----- RECORDS FOR THIS EXERCISE -----

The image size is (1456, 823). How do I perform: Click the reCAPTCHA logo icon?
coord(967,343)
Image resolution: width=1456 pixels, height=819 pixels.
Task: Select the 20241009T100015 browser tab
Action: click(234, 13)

-----

An exact copy of every line above, start to finish, is required.

> _TASK SOLUTION_:
The image size is (1456, 823). How do I perform: Click the reCAPTCHA logo icon?
coord(967,343)
Image resolution: width=1456 pixels, height=819 pixels.
Task: Select the 20241009T100015 browser tab
Action: click(234, 13)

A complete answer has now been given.